Were you to meet it walking down the street, it would probably head-butt you just for the sake of it. However, that was a long time ago and in the intervening years The Stranglers have undergone a number of member, and stylistic, changes, although the core trio of Burnel, drummer Jet Black and keys player Dave Greenfield have remained constant throughout.
‘Giants’ is their seventeenth studio album, their first in five years, and their second with Baz Warne in the guitarist/vocalist spot. It’s also an absolute belter, with the band sounding as magnificent as they did in their prime. Central to this is the throaty rasp of Burnel’s chilling bass timbre, placed – right from the opening instrumental track, ‘Another Camden Afternoon’ – exactly where it should be, at the very top of the mix.
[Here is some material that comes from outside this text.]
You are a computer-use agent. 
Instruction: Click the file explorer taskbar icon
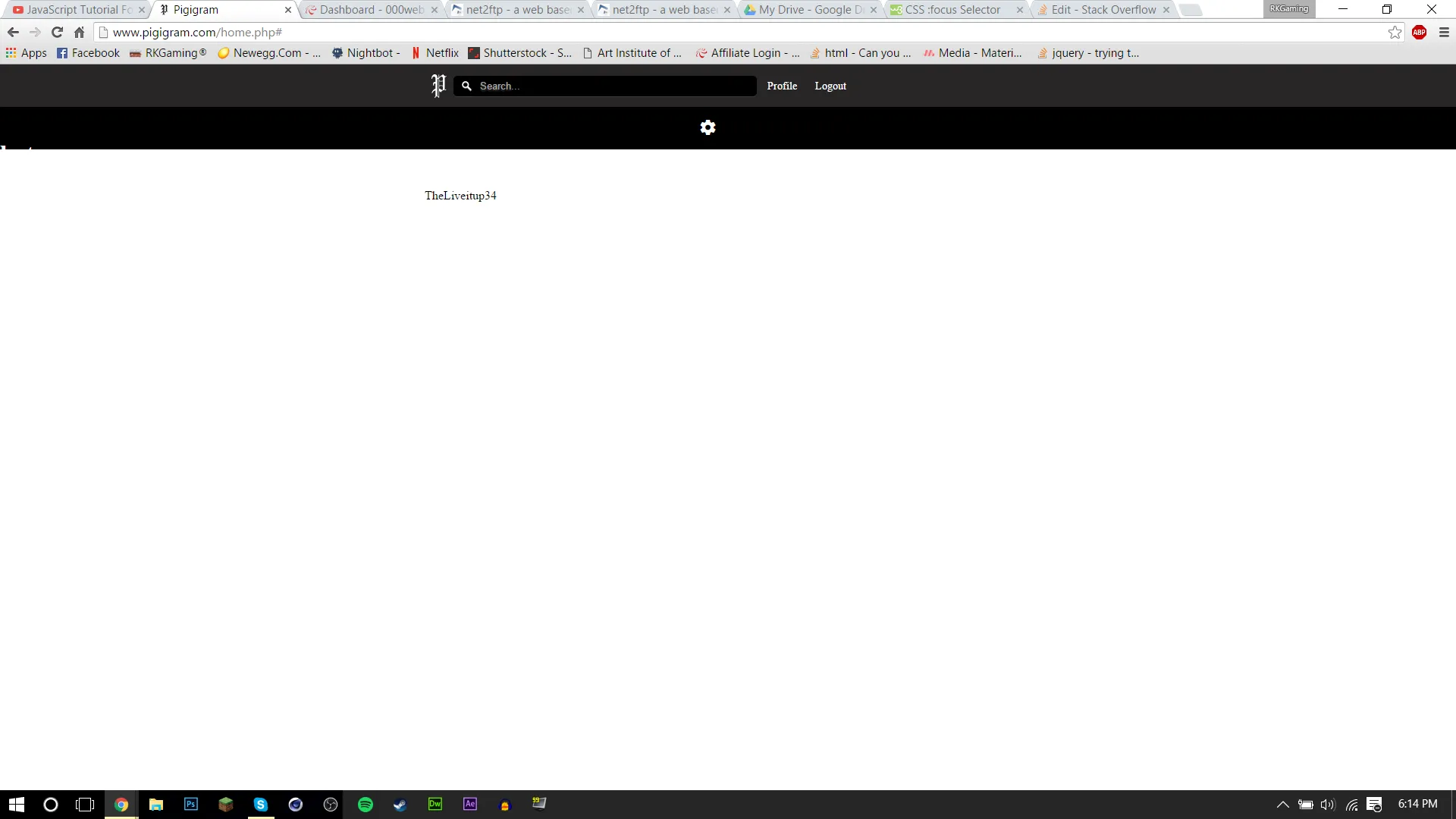click(156, 804)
Burnel’s bass playing has always been about impact. He keeps his parts simple when the song demands it (for example, on the album’s title track), letting his tone do the work for him. Other times he will unleash wonderful, spiralling bass patterns that will have you reaching for your own instrument in order to indulge in the joyous pleasure of playing along. ‘Giants’ shows that his ability to write a catchy bass line remains undiminished. ‘Mercury Rising’ has a fabulous twisting part that thrills the heart to listen to; ‘Time was once on my side’ is propelled by a sneaky variation of the old Johnny Kidd ‘Shaking all Over’ riff; and his bass line to the country shuffle ’15 Steps to Heaven’ is like a well-tuned engine, purring to perfection. Some delightful acoustic bass chord plucking introduces the album’s sole laid b[l]ack track, ‘My Fickle Resolve’, whose vocal harmonies conjure up memories of their 1980s hit, ‘Skin Deep’. Indeed, Stranglers aficionados might point to the odd recycling of old ideas (for example, ‘Freedom is Insane’ has a distinct whiff of ‘Toiler on the Sea’ to it; the bridge part of ‘Lowlands’ riffs on ‘Curfew’), but these feel more like conscious reference points – self-referential nods to their own back catalogue – as opposed to regurgitation simply for the sake of it.
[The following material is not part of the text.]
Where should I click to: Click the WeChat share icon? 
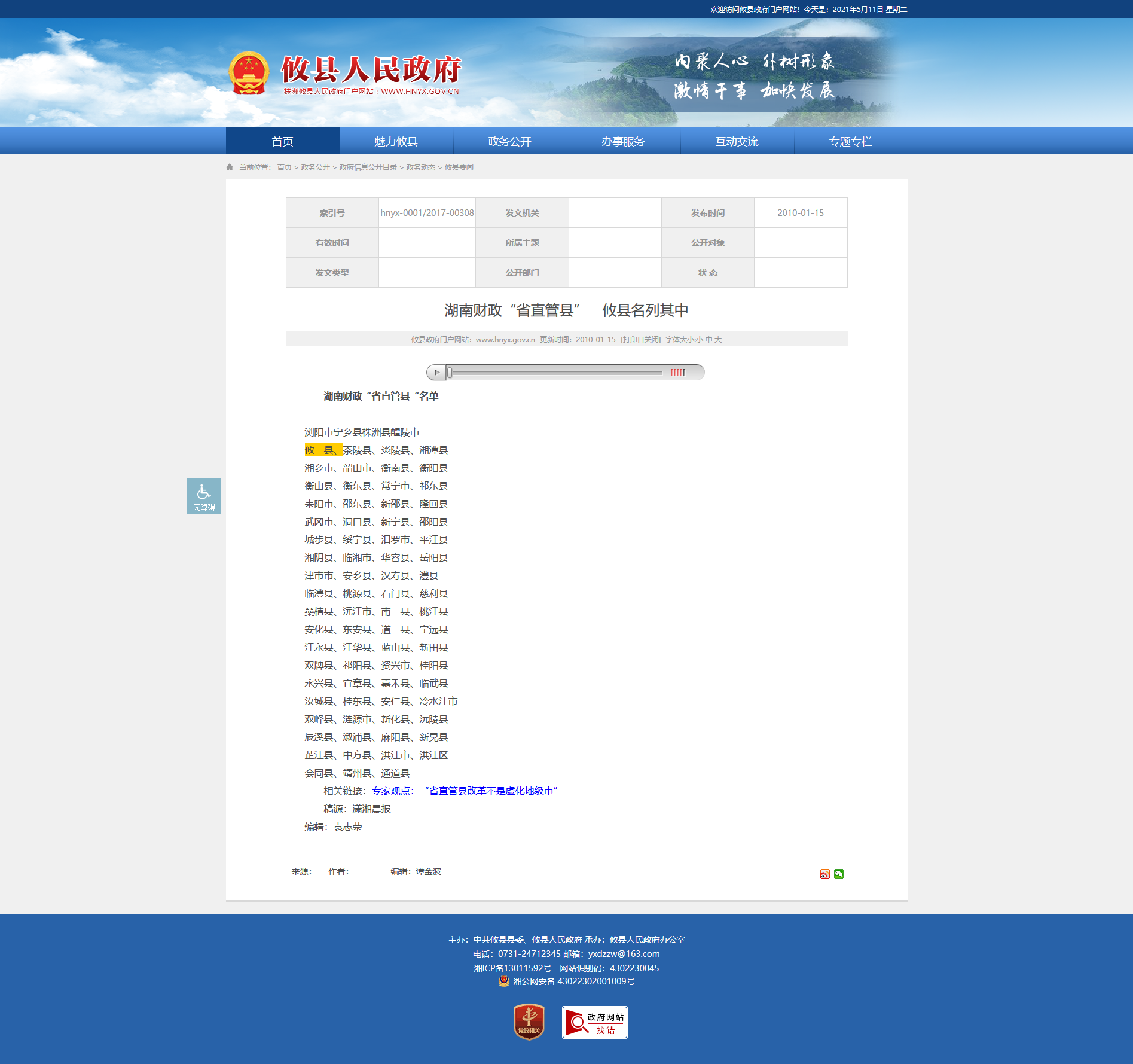[839, 874]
If their previous release, 2007′s ‘Suite XVI’, was the album with which they fully embraced the musical legacy of their early years, ‘Giants’ continues in that vein. At its heart are great songs, skilfully crafted, and with each musician’s part thoughtfully considered. The key to its success is that the band sound fresh, full of a vitality and vigour that belies their longevity. This is a fine record by any act’s standards and a worthy equal to anything The Stranglers released in their heyday. If you are a fan, you won’t be disappointed; if you’ve never bought a Stranglers album before, then this is as good a place to start as any.